Le rêve a tenu 90+12 minutes, puis la prolongation a rappelé la hiérarchie. À Rabat, le Nigeria a dompté le Gabon (4-1, a.p.) au terme d’un match où les Super Eagles ont longtemps buté sur Loyce Mbaba et un bloc courageux, avant de dérouler face à des Panthères désorganisées. Verdict cruel, mais logique: quand l’intensité a grimpé, le Gabon a décroché. Et sur le banc, Thierry Mouyouma a perdu, encore, une bataille tactique à l’heure des choix.
Le match: Mbaba tient la baraque, puis le barrage cède
D’entrée, Nigeria impose le cadre. Akor Adams (ex-Montpellier) oblige Mbaba à une première parade, Osimhen alterne tête puissante et frappe hors cadre, Lookman allume les couloirs. Le Gabon survit par son gardien et par la lecture impeccable d’Ecuélé Manga, patron d’une ligne souvent sollicitée.
Le tournant manqué: 52e-60e, un frisson. Sur un coup franc de Bouanga, Appindangoye semble retenu par Osayi-Samuel. Après sept minutes de VAR, pas de penalty. L’instant “hold-up” s’évanouit.
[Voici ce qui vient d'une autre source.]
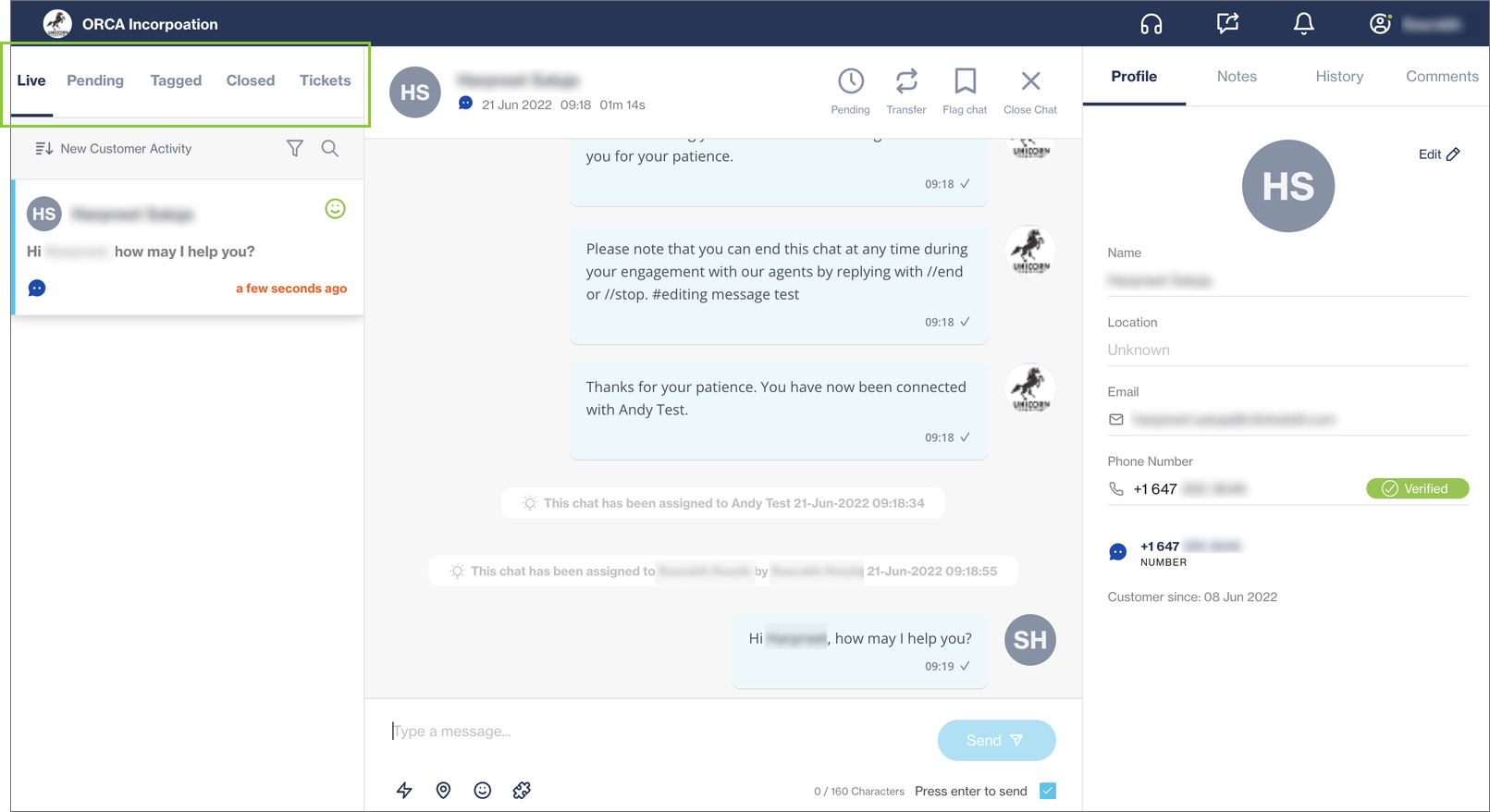Viewport: 1490px width, 812px height.
Task: Expand the Send button dropdown arrow
Action: [x=1017, y=741]
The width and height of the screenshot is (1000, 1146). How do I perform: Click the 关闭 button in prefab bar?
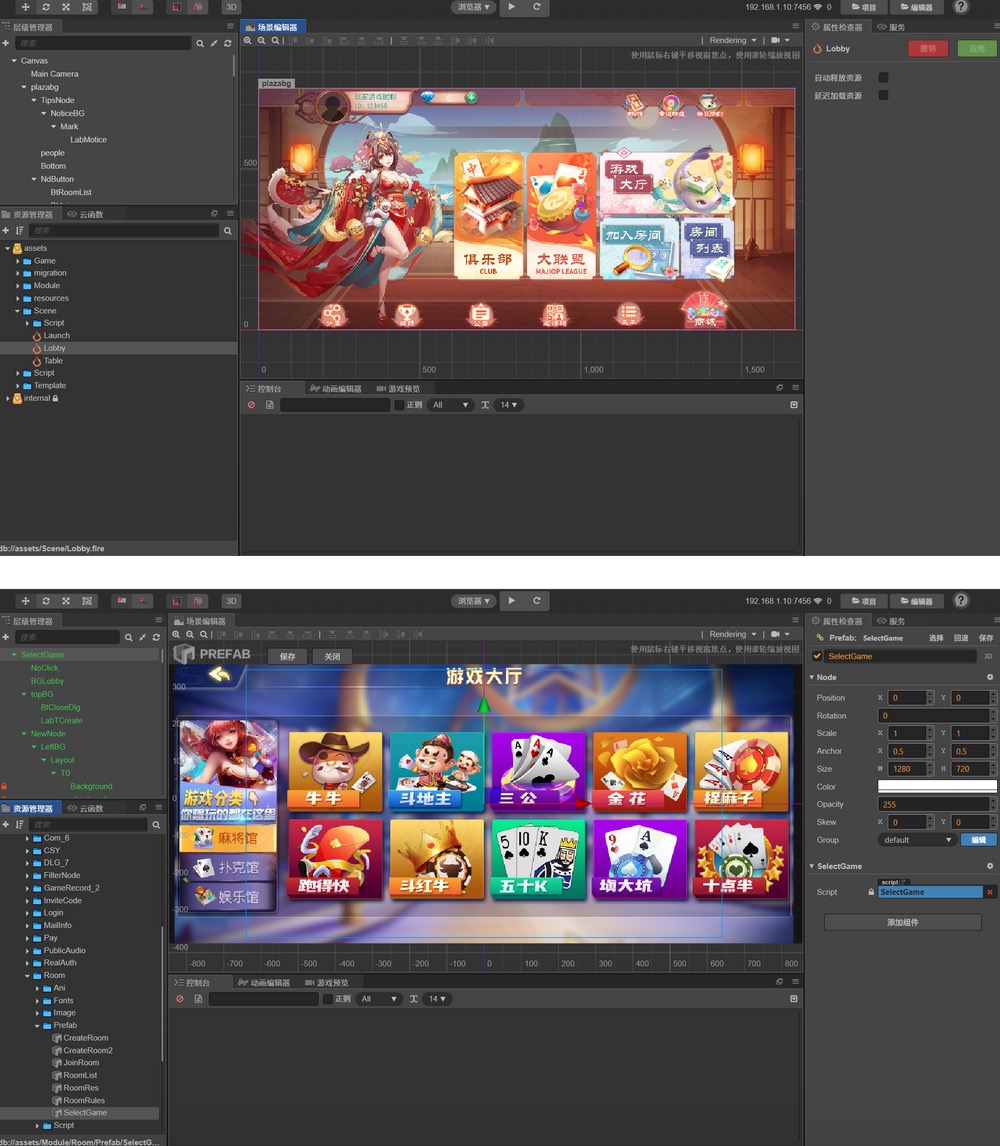point(332,657)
L’erreur coûte cash: 77e, relance manquée d’Ecuélé Manga, sortie trop longue de Mbaba; Adams, crochet et finition (1-0). Nigeria croit tenir son affaire.
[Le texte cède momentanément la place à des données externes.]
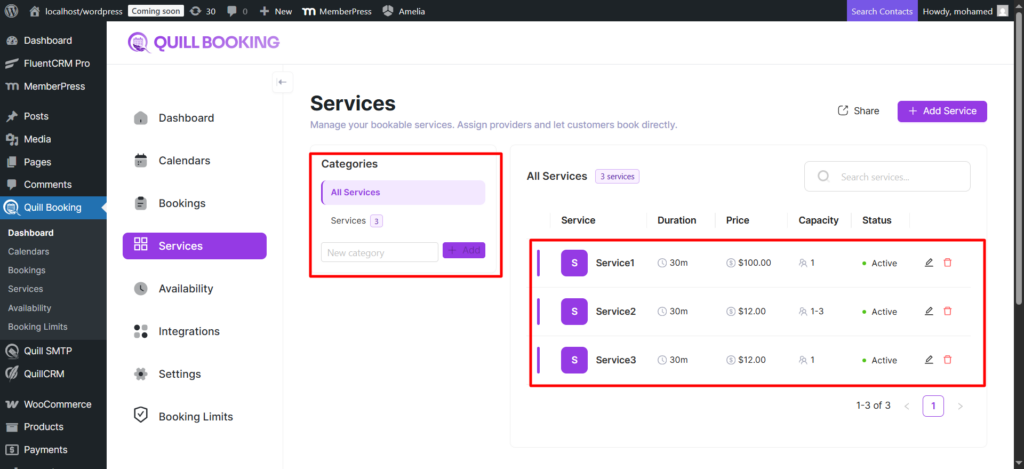Click the edit pencil icon for Service1

[x=928, y=263]
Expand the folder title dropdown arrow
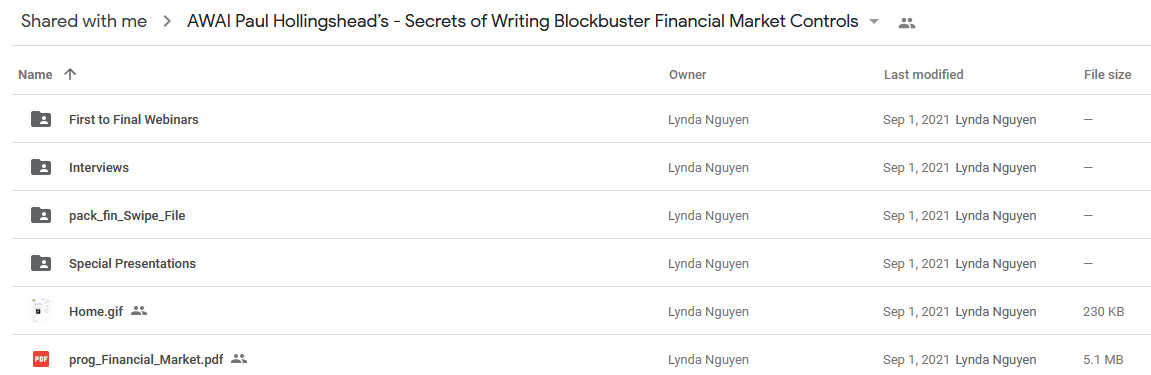Image resolution: width=1151 pixels, height=375 pixels. [874, 22]
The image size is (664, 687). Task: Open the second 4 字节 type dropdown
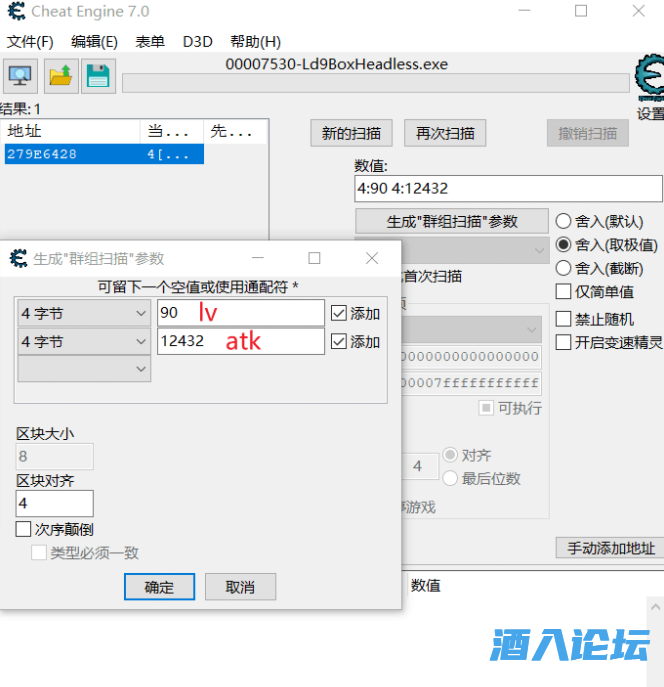coord(85,341)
Le contre-temps gabonais: 88e, Lemina frappe, déviation heureuse, Nwabali battu (1-1). Douze minutes d’arrêt de jeu plus tard, Osimhen vendange la balle de qualif (90e+11). Prolongation.
La prolongation: effondrement express
Le Nigeria ne tremble pas, il accélère. Ejuke, oublié, redonne l’avantage; puis Osimhen se rachète et plie l’histoire avec un doublé dans le même style. 4-1, score lourd, mais reflet d’un Gabon éparpillé, coupé en deux après les changements.
La bataille des bancs: Mouyouma, des choix à rebours
Plan de départ: bloc médian prudent, transitions via Bouanga et Auba, Lemina/Ndong et Poko pour fermer l’axe. Cohérent… tant que l’essence tient.
Les ajustements qui fâchent:
- Sorties tardives sur des postes qui souffraient, alors que Nigeria chargeait les couloirs.
- Un passage en 4-2-4 implicite dans le money-time qui a ouvert l’axe en prolongation, laissant la sentinelle sans couverture.
- Des profils offensifs lancés, Meyo et Noah Lemina, sans liant entre les lignes: plus de noms, moins de connexions.
Résultat: déséquilibre structurel, distances trop longues, perte de repères au moment où l’adversaire montait d’un cran. Les observateurs ne s’y trompent pas: choix douteux, changements “à l’envers”, pénalisants à la fois pour la maîtrise et pour l’usure mentale.

Les hommes
Nigeria: Mbaba l’a longtemps frustré, mais Osimhen finit en patron (doublé), Lookman fait des dégâts constants, Adams libère la soirée. Ejuke, entrant décisif, signe la bascule.
Gabon: Mbaba sauve la mise avant la prolongation; Ecuélé Manga et Appindagonye alternent autorité et faute de placement fatale; Lemina tient le fil et égalise; Bouanga manque d’essence. Aubameyang a peu de munitions et vit un match de courses isolées.
L’analyse de AFC Sports
Le Gabon a tenu le bras de fer jusqu’au gong, puis s’est effondré dans la bagarre d’endurance. Nigeria a gagné à la force du banc et de l’habitude des grands soirs. Les Panthères ont du cœur; il leur manque la main froide et le tournevis tactique au moment des réglages. La bonne nouvelle? Le chantier est identifié. La mauvaise? Le calendrier, lui, ne fait pas de prolongations.